Work required:
Spot each line in the records below where the word "computer" occurs, then copy it.

Stored data

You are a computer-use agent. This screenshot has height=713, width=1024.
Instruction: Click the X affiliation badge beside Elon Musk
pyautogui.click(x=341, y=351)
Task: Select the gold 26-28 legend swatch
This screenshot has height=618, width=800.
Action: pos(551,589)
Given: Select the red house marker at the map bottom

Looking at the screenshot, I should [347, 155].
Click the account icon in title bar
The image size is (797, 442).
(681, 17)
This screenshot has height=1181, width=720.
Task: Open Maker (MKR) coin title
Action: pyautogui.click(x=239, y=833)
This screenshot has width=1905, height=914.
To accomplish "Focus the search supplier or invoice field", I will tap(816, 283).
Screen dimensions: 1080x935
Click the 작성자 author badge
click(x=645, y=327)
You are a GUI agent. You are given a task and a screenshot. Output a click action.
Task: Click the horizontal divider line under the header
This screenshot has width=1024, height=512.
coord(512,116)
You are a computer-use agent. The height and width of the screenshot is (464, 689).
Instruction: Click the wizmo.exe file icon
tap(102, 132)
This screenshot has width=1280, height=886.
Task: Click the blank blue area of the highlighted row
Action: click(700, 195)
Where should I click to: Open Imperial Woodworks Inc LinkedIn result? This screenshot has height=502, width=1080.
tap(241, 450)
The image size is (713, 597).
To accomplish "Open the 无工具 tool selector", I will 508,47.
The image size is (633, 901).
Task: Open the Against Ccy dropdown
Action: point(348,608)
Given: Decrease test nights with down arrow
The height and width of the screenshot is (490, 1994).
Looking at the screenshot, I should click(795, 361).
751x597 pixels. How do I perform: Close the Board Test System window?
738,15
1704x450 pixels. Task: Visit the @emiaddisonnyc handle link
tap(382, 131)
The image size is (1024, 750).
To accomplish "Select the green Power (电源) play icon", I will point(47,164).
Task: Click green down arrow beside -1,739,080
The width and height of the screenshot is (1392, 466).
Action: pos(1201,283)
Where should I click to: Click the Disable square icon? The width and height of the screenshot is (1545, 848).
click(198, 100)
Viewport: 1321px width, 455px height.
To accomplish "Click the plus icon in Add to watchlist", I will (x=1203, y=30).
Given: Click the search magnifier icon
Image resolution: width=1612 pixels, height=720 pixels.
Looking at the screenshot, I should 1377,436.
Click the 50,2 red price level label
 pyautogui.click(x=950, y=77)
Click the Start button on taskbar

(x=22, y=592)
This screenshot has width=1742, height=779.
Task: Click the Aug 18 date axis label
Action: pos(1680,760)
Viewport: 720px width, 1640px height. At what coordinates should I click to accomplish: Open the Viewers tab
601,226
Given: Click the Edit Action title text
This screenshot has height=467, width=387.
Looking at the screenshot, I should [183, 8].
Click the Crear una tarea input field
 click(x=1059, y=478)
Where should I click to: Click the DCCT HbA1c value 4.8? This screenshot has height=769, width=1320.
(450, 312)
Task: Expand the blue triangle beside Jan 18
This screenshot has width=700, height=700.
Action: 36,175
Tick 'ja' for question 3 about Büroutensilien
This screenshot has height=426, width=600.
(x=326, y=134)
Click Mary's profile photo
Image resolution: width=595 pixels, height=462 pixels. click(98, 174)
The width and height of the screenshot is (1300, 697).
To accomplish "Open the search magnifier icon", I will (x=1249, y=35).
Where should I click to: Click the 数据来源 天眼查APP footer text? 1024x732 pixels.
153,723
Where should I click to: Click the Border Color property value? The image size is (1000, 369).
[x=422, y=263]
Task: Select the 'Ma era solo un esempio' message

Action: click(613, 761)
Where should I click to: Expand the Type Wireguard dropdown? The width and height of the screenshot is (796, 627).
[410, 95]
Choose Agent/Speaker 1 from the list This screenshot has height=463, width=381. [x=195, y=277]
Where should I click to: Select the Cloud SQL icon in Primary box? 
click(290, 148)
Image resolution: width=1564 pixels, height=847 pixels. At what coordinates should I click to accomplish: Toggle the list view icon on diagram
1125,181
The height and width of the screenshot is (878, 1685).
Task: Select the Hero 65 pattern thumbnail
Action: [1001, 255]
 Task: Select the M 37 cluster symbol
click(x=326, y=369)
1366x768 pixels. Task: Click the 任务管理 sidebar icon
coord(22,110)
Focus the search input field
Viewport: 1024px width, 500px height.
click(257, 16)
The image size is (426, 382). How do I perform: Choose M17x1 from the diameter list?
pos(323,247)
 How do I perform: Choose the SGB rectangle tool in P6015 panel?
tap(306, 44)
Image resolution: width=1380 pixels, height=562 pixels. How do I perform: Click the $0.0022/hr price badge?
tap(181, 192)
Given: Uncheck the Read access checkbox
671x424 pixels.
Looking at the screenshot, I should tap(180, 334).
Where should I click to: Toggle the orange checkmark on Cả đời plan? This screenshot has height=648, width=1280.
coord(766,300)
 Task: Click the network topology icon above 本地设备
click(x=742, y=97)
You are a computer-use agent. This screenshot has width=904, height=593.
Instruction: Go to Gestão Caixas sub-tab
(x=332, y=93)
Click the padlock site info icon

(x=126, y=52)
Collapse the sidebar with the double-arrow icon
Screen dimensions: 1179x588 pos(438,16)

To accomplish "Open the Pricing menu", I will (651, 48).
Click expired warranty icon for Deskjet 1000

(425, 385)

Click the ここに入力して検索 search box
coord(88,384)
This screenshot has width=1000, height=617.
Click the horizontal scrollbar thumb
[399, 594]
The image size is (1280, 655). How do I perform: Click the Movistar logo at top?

Result of this exercise:
You are a computer-use agent. This screenshot has height=713, width=1024.
You are a computer-use agent. The height and width of the screenshot is (464, 689).
You are a computer-use agent. This screenshot has width=904, height=593.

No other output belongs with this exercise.